Elinde hiç azalmayan çay demliği ile gece yarılarına kadar misafirlerine hizmette yorulmak nedir bilmeyen ve aslen Yusufeli olan, Erzurum ve Türk kültürüyle alabildiğine yoğrulan haslarda has bir insandı Fatih Bey... Erzurum'un soğuk kış gecelerinde kuzine sobada bizlere sunduğu patates közlemelerinin tadı hâlâ damaklarımızda... Kış gecelerinde sürdürülen keyifli- doyumsuz sohbetler ve o güzelim tartışmalar unutulur gibi değil... Büyük oğlu Nuh'un, üniversiteye girerek mûsikî alanında ihtisas yapması en büyük arzusu idi.
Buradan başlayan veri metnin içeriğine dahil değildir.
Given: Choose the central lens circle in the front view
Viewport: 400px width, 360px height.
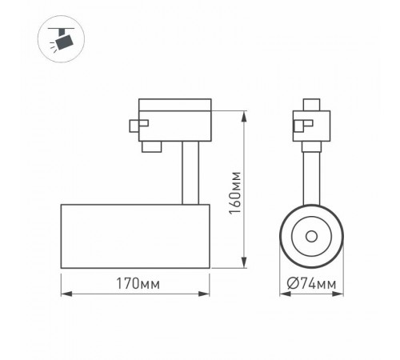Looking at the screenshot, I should [x=309, y=237].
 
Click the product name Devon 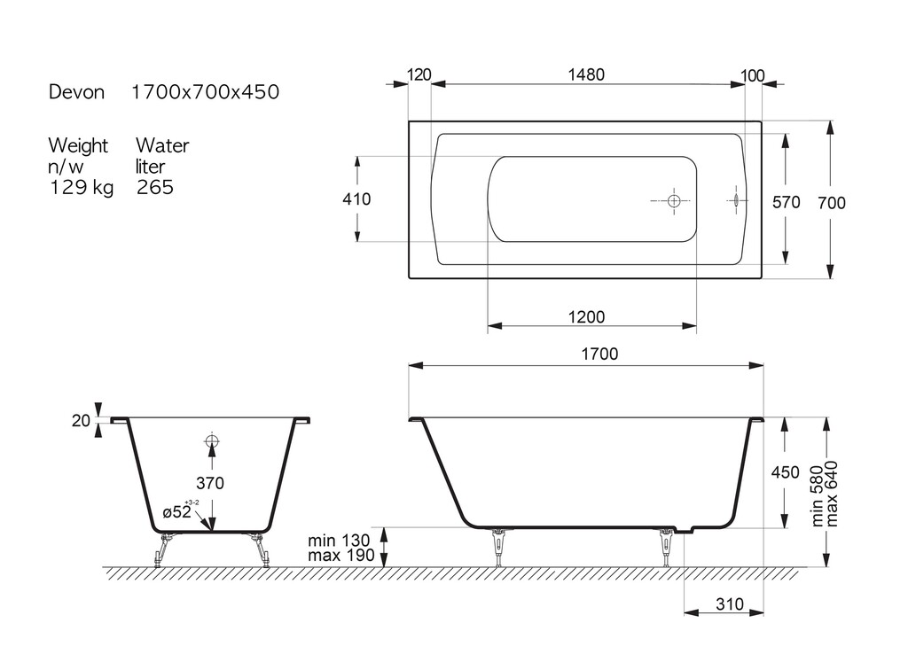tap(76, 92)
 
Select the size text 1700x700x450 tap(206, 92)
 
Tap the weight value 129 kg tap(81, 187)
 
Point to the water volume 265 tap(155, 187)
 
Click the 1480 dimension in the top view tap(586, 74)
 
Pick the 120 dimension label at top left tap(419, 74)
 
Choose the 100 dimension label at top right tap(752, 76)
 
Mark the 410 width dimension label tap(356, 199)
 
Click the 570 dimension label tap(787, 202)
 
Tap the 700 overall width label tap(832, 203)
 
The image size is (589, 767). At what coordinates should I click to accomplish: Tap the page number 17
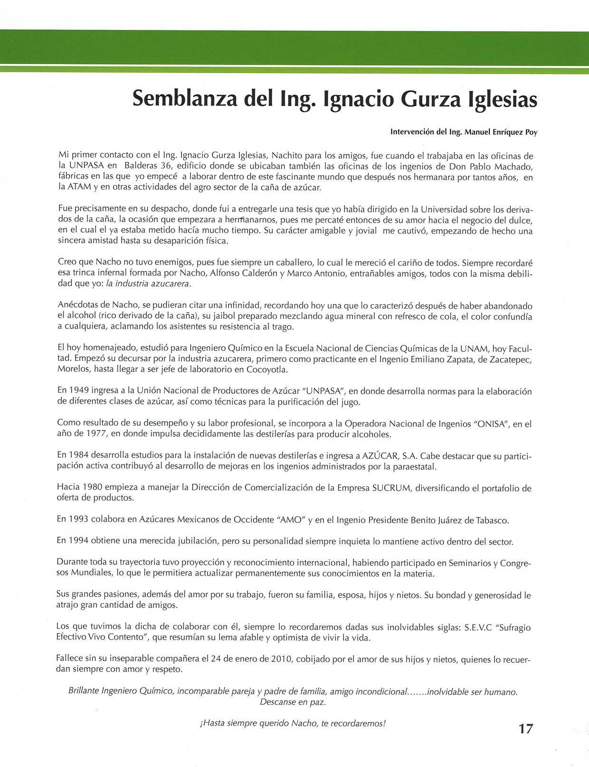click(x=526, y=729)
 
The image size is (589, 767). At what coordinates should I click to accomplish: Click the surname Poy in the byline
click(x=531, y=133)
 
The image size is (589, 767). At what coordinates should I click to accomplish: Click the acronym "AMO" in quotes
click(x=289, y=520)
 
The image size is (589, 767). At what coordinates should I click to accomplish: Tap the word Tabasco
click(x=490, y=520)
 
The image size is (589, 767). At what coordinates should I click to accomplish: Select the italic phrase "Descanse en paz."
click(x=293, y=702)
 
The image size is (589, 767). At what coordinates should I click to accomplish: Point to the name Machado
click(x=514, y=166)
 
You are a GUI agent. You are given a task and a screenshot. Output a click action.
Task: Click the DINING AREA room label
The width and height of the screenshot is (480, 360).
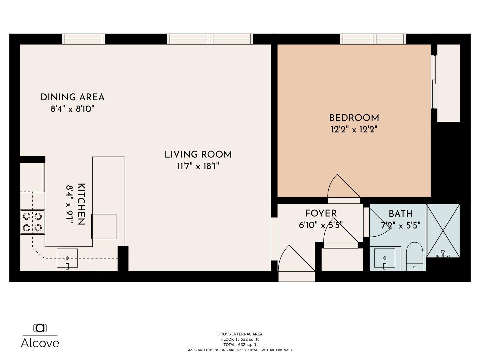coord(72,97)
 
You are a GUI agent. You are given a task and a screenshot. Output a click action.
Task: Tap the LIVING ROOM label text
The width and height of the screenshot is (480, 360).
coord(198,155)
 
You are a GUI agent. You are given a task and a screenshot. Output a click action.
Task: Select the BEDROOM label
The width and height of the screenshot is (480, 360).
coord(354,118)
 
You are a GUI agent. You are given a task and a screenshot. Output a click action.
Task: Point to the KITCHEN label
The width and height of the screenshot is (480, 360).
coord(81,204)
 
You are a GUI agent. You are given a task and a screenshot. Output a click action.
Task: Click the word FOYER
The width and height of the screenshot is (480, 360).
coord(321,213)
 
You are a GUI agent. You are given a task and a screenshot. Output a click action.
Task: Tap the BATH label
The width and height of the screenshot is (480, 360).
coord(401,214)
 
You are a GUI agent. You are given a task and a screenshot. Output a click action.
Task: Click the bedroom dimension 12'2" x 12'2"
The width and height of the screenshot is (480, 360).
coord(354,130)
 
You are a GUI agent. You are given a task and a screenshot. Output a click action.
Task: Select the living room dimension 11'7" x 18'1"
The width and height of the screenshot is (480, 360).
coord(198,166)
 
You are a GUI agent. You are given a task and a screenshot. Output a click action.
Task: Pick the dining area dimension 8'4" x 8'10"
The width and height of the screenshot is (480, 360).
coord(72,109)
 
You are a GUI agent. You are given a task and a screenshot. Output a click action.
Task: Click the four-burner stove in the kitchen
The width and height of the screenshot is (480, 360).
coord(32,222)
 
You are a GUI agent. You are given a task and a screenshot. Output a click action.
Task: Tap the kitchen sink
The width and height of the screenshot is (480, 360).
coord(67,258)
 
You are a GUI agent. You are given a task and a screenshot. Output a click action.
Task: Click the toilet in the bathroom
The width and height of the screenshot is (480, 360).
coord(415,257)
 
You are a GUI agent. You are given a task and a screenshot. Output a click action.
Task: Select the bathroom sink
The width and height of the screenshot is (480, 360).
coord(385,258)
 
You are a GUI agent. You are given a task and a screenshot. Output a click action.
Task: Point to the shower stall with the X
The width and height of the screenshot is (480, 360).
coord(443,231)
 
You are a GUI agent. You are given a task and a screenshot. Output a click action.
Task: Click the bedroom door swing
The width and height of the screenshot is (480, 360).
coord(344,186)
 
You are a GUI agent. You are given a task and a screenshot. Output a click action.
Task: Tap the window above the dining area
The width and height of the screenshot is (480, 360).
coord(83,39)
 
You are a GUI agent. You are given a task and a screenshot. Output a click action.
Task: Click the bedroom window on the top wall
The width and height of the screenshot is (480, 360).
coord(373,39)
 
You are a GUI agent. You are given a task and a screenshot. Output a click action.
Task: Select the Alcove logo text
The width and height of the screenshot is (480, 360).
coord(40,343)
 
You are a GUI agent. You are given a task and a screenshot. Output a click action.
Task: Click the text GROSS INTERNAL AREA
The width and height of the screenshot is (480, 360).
coord(240,334)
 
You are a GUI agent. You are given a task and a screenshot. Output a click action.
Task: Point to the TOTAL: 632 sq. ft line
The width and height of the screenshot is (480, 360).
coord(240,345)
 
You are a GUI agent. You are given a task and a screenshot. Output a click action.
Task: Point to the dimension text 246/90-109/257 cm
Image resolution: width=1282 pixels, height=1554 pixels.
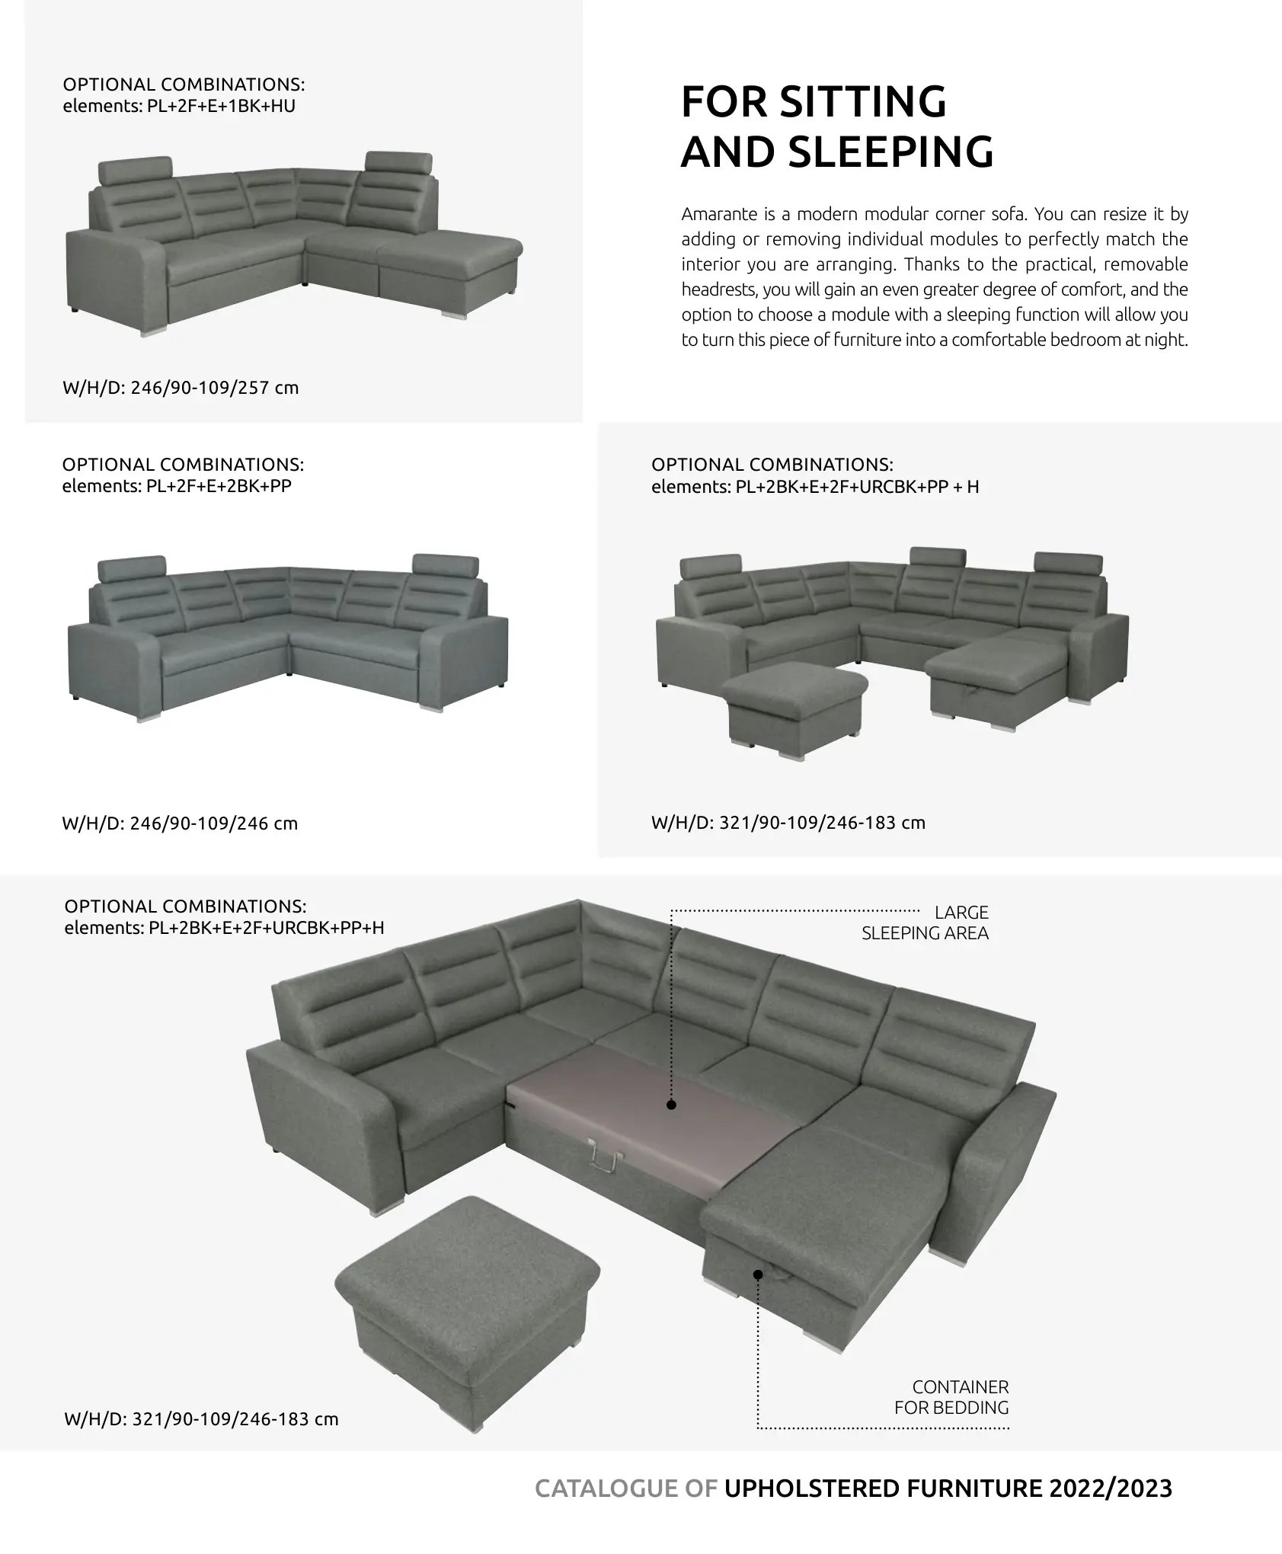[215, 388]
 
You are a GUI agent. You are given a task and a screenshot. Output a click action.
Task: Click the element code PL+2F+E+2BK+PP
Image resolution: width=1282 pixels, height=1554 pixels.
[219, 486]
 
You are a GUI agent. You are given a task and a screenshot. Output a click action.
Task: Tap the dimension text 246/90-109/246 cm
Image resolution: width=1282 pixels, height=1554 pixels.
[214, 823]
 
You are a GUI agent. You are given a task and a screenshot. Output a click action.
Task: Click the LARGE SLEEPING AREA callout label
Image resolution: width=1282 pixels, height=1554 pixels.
[926, 922]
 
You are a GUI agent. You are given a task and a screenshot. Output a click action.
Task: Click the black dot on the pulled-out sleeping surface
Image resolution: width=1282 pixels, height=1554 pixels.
[671, 1105]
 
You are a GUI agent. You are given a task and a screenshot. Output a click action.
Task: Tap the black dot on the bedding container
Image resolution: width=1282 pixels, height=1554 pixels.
[758, 1274]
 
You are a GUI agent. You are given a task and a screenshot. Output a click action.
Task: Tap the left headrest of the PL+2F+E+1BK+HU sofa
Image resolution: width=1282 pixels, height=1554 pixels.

Neticede bu dileğine nail olmanın mutluluğunu ve gururunu yaşadı...Nuh'un, büyük bir özenle şekil verdiği ve zaman zaman tellerine dokunduğu ud bir büyük ustalık eseriydi.
Baltahane'de kardeşi Ahmet ve kendisiyle birlikte olduğum ve benim için çok kıymet ifâde eden silinmez bir resim karesi...
Her iki kardeşe rahmet diliyorum.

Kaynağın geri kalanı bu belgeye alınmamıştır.